Mr Archer said the fishermen interacted with the shark by throwing fish heads and carcasses attached to rope in its direction.

"It was placid for the first hour or so, then we started teasing it with a bit of bait, which it ate and it started getting aggressive," he said. "There was one particular one where it hit the back of the boat with its back and it yawed the whole back of the boat up and a third of its body came out of the water from its tail and belted the side of the boat.

"That was frightening. If the seas had been a bit different or someone was standing at the back there, it probably would have hit them pretty hard."

The fishermen decided to move away from the shark and try to catch fish.

But the shark followed as the boat moved to five separate locations, staying close for about three hours.

"As we took off, you could see it chasing like a dolphin behind us, it was belting along behind us . . . it was coming after us straight away," Mr Archer said.

"It fantastic to watch, seeing it in our wake, this big broad back just raging through the waves."
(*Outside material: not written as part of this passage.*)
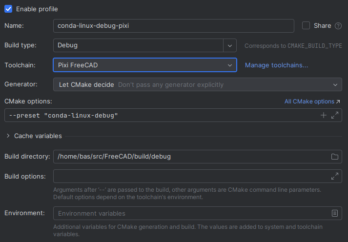Open the Toolchain Pixi FreeCAD dropdown

point(230,65)

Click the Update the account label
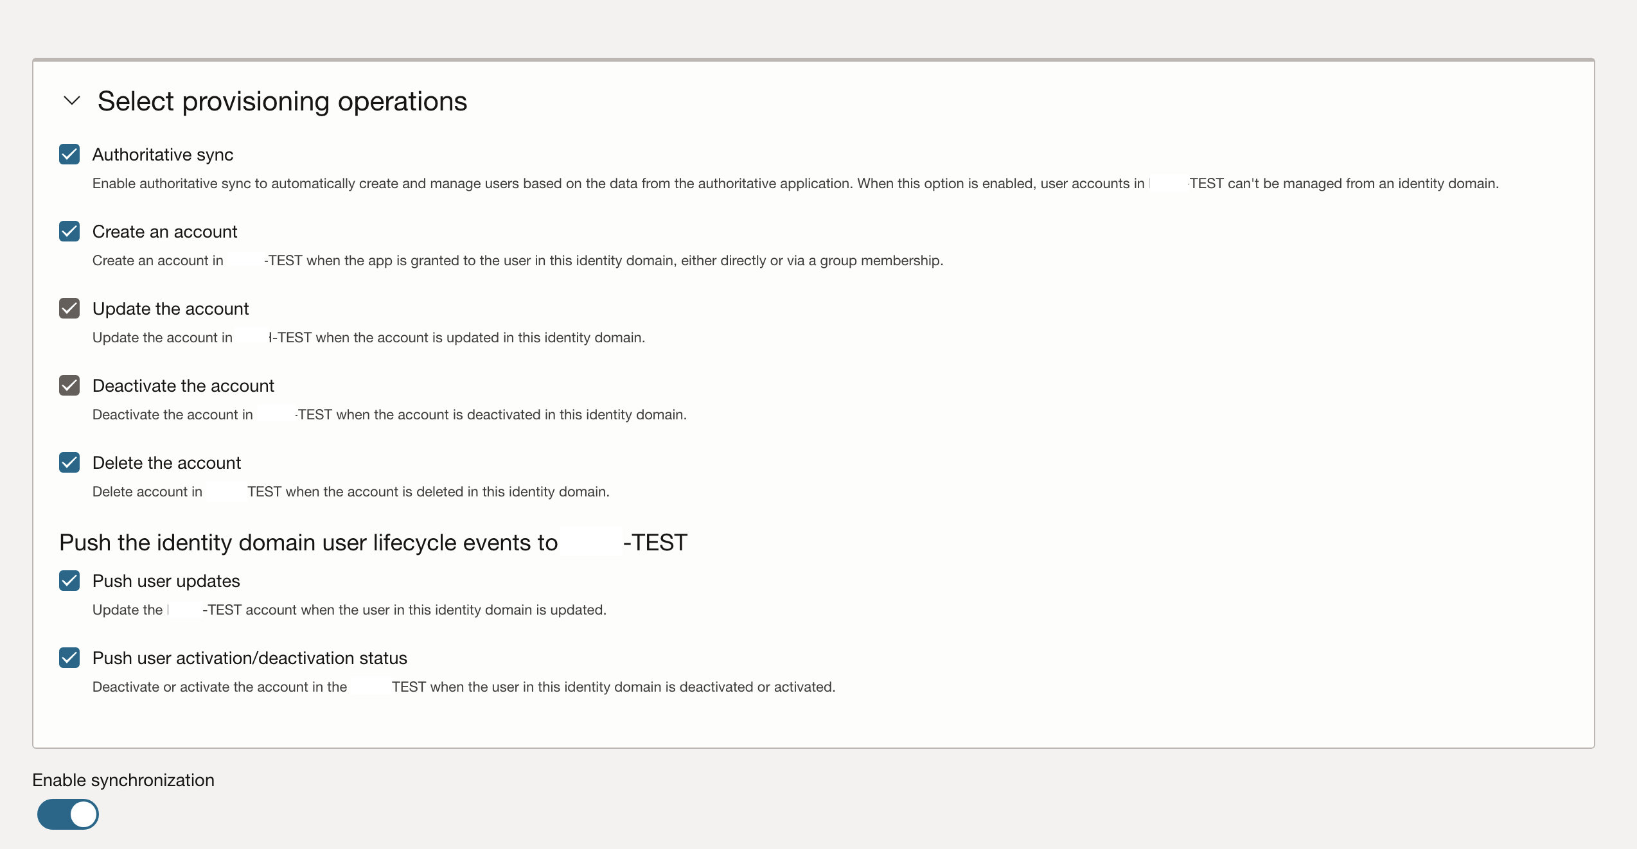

Mr Archer believes the shark may have initially been attracted to the boat because it had learnt it could get a feed of fish scraps but Mr Byass, whose father was a shark fisherman, has a different theory.

"Dad believed it could be a rogue shark, it could have lost its partner and was looking for another one," Mr Byass said.

"It's seen the black hull of the boat and the white, and it might have thought it was a new partner. It was sometimes right alongside the boat sitting there just trying to rub alongside it. It was placid, it was like a puppy dog. It was cruising around just checking us out."

Mr Byass said though the day's fishing was a failure, the experience was worthwhile.

Mr Bruce said he was happy to watch the shark from the flybridge on the boat, with his mates all standing on the deck and a lot closer to the animal's jaws.

"It was a good experience but I was worried," Mr Bruce said.